* _Job item_
Put the stretch of the entries below, from the line containing "Describe the element at coordinates (866, 548)" through the end of the entries, into a Markdown table with the columns Row and Line. Number each line in the Row column and skip any blank lines.

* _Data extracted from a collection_
Content starts

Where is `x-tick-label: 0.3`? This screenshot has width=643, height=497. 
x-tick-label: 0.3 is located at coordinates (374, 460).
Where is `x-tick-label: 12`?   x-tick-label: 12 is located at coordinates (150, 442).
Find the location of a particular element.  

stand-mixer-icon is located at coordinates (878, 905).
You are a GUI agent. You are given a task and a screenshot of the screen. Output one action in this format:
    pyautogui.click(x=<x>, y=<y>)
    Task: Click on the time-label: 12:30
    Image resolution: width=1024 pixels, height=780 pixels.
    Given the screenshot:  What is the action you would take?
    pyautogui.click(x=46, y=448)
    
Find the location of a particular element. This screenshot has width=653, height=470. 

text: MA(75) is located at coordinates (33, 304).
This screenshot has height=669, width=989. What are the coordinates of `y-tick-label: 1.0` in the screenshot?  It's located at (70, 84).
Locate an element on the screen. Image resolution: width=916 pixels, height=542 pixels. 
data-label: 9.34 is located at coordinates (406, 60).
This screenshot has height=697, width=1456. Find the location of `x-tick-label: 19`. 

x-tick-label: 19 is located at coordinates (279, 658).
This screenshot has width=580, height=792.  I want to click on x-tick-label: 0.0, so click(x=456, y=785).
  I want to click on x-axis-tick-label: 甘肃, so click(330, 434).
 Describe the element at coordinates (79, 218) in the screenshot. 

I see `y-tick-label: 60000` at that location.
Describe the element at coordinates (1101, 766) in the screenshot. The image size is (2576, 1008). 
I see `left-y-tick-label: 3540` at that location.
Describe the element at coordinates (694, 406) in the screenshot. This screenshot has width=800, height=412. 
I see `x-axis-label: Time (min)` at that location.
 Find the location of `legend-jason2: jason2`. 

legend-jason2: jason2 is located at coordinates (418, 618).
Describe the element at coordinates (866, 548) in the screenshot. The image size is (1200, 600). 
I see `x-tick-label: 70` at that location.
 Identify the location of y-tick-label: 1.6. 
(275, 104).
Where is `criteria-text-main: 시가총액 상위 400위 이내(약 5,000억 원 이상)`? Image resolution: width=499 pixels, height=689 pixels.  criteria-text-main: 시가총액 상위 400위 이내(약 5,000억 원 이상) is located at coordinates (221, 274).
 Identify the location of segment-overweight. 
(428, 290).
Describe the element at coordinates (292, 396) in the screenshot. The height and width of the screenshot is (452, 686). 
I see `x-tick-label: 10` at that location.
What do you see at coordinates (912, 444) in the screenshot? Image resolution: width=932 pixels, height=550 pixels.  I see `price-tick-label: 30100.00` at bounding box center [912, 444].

Content ends

* _Solved exercise_
| Row | Line |
|---|---|
| 1 | Describe the element at coordinates (866, 548) in the screenshot. The image size is (1200, 600).  |
| 2 | I see `x-tick-label: 70` at that location. |
| 3 |  Identify the location of y-tick-label: 1.6.  |
| 4 | (275, 104). |
| 5 | Where is `criteria-text-main: 시가총액 상위 400위 이내(약 5,000억 원 이상)`? Image resolution: width=499 pixels, height=689 pixels.  criteria-text-main: 시가총액 상위 400위 이내(약 5,000억 원 이상) is located at coordinates (221, 274). |
| 6 |  Identify the location of segment-overweight.  |
| 7 | (428, 290). |
| 8 | Describe the element at coordinates (292, 396) in the screenshot. The height and width of the screenshot is (452, 686).  |
| 9 | I see `x-tick-label: 10` at that location. |
| 10 | What do you see at coordinates (912, 444) in the screenshot? Image resolution: width=932 pixels, height=550 pixels.  I see `price-tick-label: 30100.00` at bounding box center [912, 444]. |